— Start EXCERPT PROVIDED —

Crane asked DB, "What is the status of the Variable NAV Fund? When will it go live? Will adhere to the new 2a-7 rules? Benevento responded, "If you look at that Variable NAV fund that Deutsche had registered, it is an important segment of the market for customers who want to know all points in time the transparency of what their securities are worth and don't want the wrapper to get in the way of access to that cash. So we believe this is an important part of the future of the money market industry. If you think about it, that doesn't take away the strength or importance of any $1.00 NAV fund in the market." He added, "[T]here are plenty of changes coming and our thought was to hold off on issuing this new product to the market until the appropriate time.... It's important to get this information. We expect vNAV will compliment the stable NAV products and we want to be sure that our customers know the full landscape the money market fund industry will operate within."

— End EXCERPT PROVIDED —

→ **TASKS TO COMPLETE**
[1] Translate this sentence from the excerpt on the Variable NAV Fund into Spanish: "So we believe this is an important part of the future of the money market industry."
[2] Carry on the interview excerpt about the Variable NAV Fund, picking up after its final sentence.

— Start DATASET EXCERPT —

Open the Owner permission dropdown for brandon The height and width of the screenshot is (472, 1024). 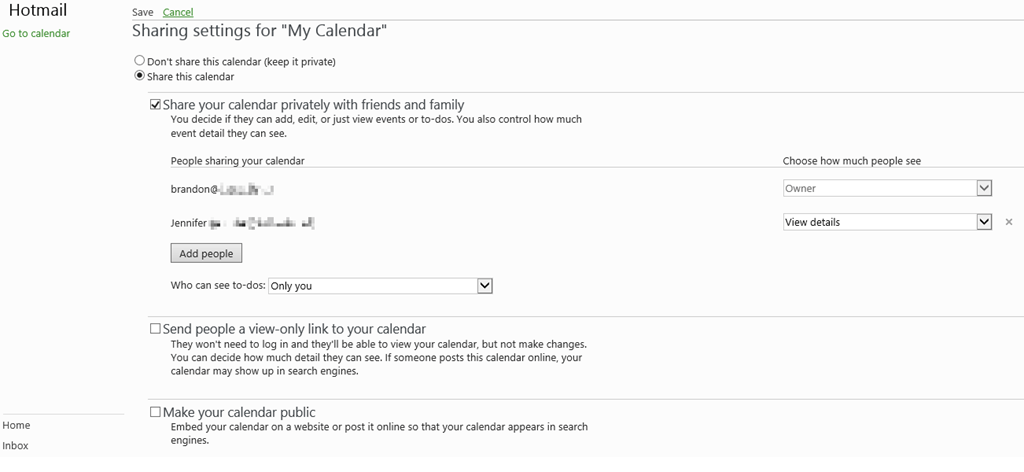point(878,188)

— End DATASET EXCERPT —

→ **RESPONSES FOR EACH TASK**
[1] Por eso creemos que esta es una parte importante del futuro de la industria de los fondos del mercado monetario.

[2]
Benevento continued, "We do plan to launch at the end of this year or in the 4th quarter. As of now, we think it's important to have consistency of guidelines, meaning that 'money market fund' means a defined universe of securities and a set of rules for duration. It's important to get customers used to the things they know and the buying community interesting in understanding the volatility of those assets within that acceptable universe. It's also very important to look at supplementing this product in the future and having VNAVs that are slightly longer than the old 2a-7."

He also said, "It's important to see that the regulatory framework, both Basel III and Dodd-Frank, all push funding levels out longer than 30 days. That is directly against what 2a-7 as amended requires for funds. So at some point in time, the market will be issuing longer funding, and I think it's important for market participants start thinking about issuing products that get customers comfortable ... [with] products slightly outside of money market fund range without seeing the mistakes that were made in the enhanced cash market.... I think it is very important that the industry get together and look at products that are just outside of a stable money fund that get customers comfortable on a defined investment universe."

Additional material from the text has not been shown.